The most common phrase on the Camino is "¡Buen Camino!" which simply means "have a good walk." "Es su camino" is also a frequently heard reminder - "It's your camino" (don't compare your journey with someone else's).
Pilgrims are day hikers. They carry packs ranging from only a few bare necessities to standard backpacker kit complete with everything but the tent. Most hikers will carry at least a few changes of clothes, rain gear, some first aid supplies and a phone.
The daily rhythm usually begins early. Most hikers will be out the door before sunrise. They will be headed to a village 12 - 15 miles away and will pass through 3-5 little villages along the way. Total walking time on any given day will range from 3-6 hours depending on pace and most walkers will be at the destination village before 2p. The inns (AKA hostels, albergues, refugios) will accept hikers on a first-come-first-served basis for between 5€ -10€ per night. Each hiker will be assigned a bunk bed and have use of the showers, kitchen, patio and lawn. Most refugios expect pilgrims to be in bed by 10pm. Some of these inns are run by the local municipality, others by religious orders and still others by private individuals or even corporations.
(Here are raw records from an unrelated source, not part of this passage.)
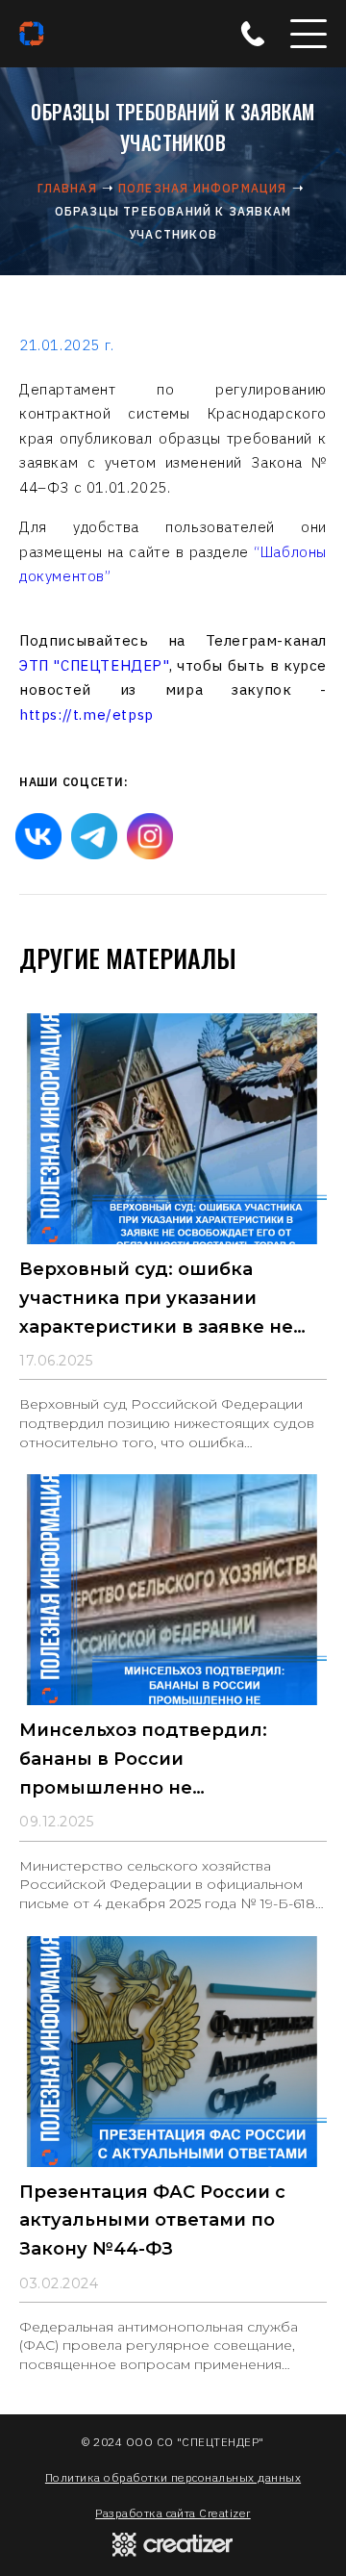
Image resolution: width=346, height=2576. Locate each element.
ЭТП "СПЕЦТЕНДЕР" (94, 665)
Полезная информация (202, 188)
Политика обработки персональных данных (173, 2477)
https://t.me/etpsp (86, 714)
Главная (66, 188)
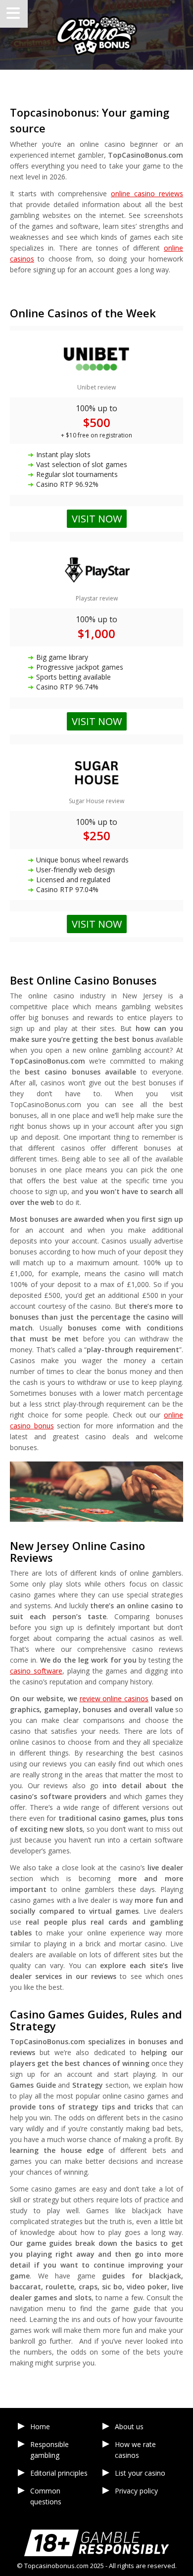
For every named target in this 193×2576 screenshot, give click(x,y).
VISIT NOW (97, 924)
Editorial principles (59, 2473)
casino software (36, 1670)
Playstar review (97, 598)
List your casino (140, 2473)
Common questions (45, 2496)
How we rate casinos (135, 2450)
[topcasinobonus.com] (96, 35)
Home (40, 2426)
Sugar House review (96, 801)
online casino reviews (147, 193)
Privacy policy (136, 2490)
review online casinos (114, 1698)
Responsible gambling (49, 2450)
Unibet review (96, 387)
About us (129, 2426)
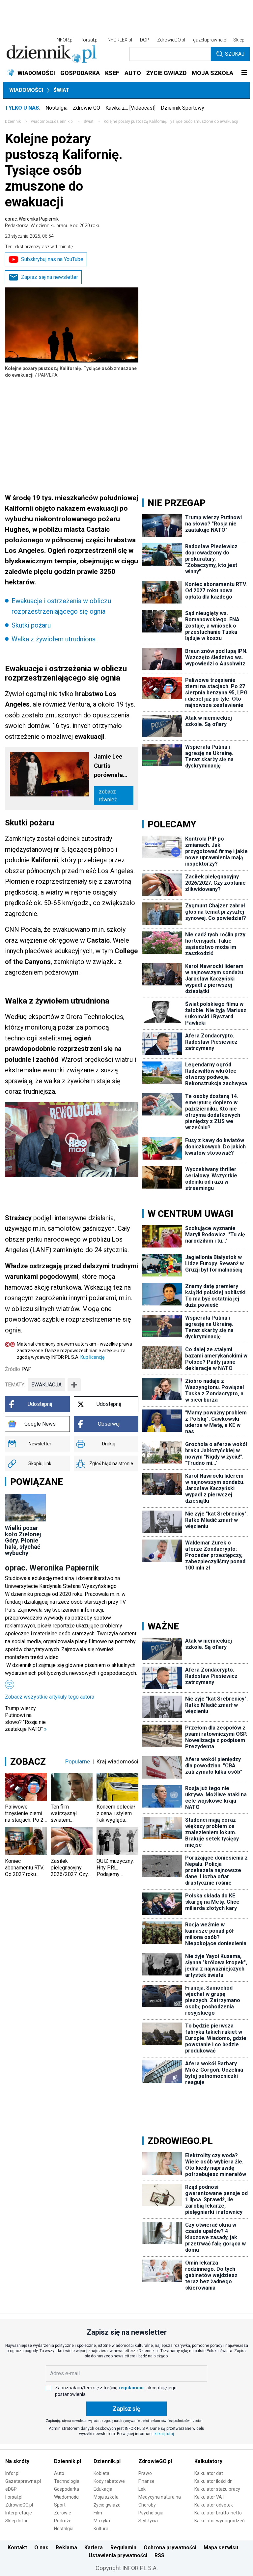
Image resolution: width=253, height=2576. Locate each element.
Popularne (77, 1761)
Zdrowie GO (86, 108)
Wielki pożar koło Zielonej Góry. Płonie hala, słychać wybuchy (23, 1540)
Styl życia (148, 2520)
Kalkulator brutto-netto (218, 2512)
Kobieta (101, 2473)
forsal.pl (89, 39)
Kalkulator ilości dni (214, 2481)
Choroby (147, 2505)
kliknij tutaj (164, 2433)
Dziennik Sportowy (182, 108)
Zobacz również (108, 796)
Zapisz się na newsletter (49, 277)
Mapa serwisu (221, 2547)
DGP (144, 39)
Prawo (145, 2473)
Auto (59, 2473)
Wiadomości (26, 90)
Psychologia (150, 2512)
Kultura (101, 2528)
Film (98, 2512)
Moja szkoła (106, 2497)
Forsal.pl (13, 2497)
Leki (142, 2489)
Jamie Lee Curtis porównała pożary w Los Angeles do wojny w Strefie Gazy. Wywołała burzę (111, 766)
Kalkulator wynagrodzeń (219, 2520)
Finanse (146, 2481)
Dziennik (13, 121)
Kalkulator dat (208, 2473)
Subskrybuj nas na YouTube (52, 259)
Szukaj (234, 54)
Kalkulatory (208, 2461)
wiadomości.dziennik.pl (52, 121)
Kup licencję (92, 1357)
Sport (60, 2505)
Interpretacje (18, 2512)
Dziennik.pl (67, 2461)
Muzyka (102, 2520)
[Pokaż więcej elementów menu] (244, 73)
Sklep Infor (16, 2520)
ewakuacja (46, 1385)
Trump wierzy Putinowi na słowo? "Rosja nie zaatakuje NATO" (26, 1718)
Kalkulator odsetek (213, 2505)
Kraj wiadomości (117, 1761)
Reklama (66, 2547)
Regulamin (123, 2547)
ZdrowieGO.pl (171, 39)
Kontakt (17, 2547)
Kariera (93, 2547)
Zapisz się (126, 2408)
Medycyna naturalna (159, 2497)
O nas (41, 2547)
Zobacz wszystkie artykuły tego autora (49, 1697)
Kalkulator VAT (209, 2497)
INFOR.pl (64, 39)
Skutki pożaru (31, 625)
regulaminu (131, 2387)
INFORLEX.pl (119, 39)
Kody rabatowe (109, 2481)
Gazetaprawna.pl (23, 2481)
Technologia (66, 2481)
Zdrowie (62, 2512)
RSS (159, 2555)
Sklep (238, 39)
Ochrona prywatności (170, 2547)
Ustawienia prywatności (118, 2555)
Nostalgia (56, 108)
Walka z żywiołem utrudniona (54, 639)
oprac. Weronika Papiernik (53, 222)
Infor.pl (12, 2473)
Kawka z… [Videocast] (130, 108)
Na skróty (17, 2461)
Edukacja (103, 2489)
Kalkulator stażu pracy (217, 2489)
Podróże (62, 2520)
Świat (61, 90)
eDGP (11, 2489)
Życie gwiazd (107, 2505)
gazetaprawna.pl (210, 39)
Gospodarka (66, 2489)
Most villages will have some kind of bar or restaurant which will serve the pilgrims. Many will have a discounted menu for pilgrims.
Many villages and cities have historic sites, Churchs, cemeteries, museums or other points of interest. One village has a wine fountain. Another has the tomb of the great hero of the Reconquesta, El Cid.
Theoretically, a pilgrim could rush his trip by hiking 20 or more miles a day as would be expected of an endurance backpacker on the PCT. The Camino, though, isn't really intended to be rushed through. The people one meets are as much a part of the experience as is simply traversing the trail. The camaraderie of the refugios and the conversations shared along the walk are integral to the experience.
I will begin my Camino in Pamplona which is just on the Spanish side of the Pyrenees mountains and while allows me to travel without the need for certain mountaineering gear. My pack is already extra heavy because of my Mass kit and adding extra gear which I would rarely need feels silly.
I'm expecting to walk about 30 days with 2 days of rest in the two major towns between Pamplona and Santiago, Burgos and León. By starting just a little after the summer rush, I'm hoping to avoid the crowds which tend to accumulate in the last 100km of the Camino.
I'm expecting to arrive in Santiago de Compostela on Sept 12 around 10a. I'll attend the noon Mass, have lunch and then check into my hotel just outside of town which overlooks the Camino, itself.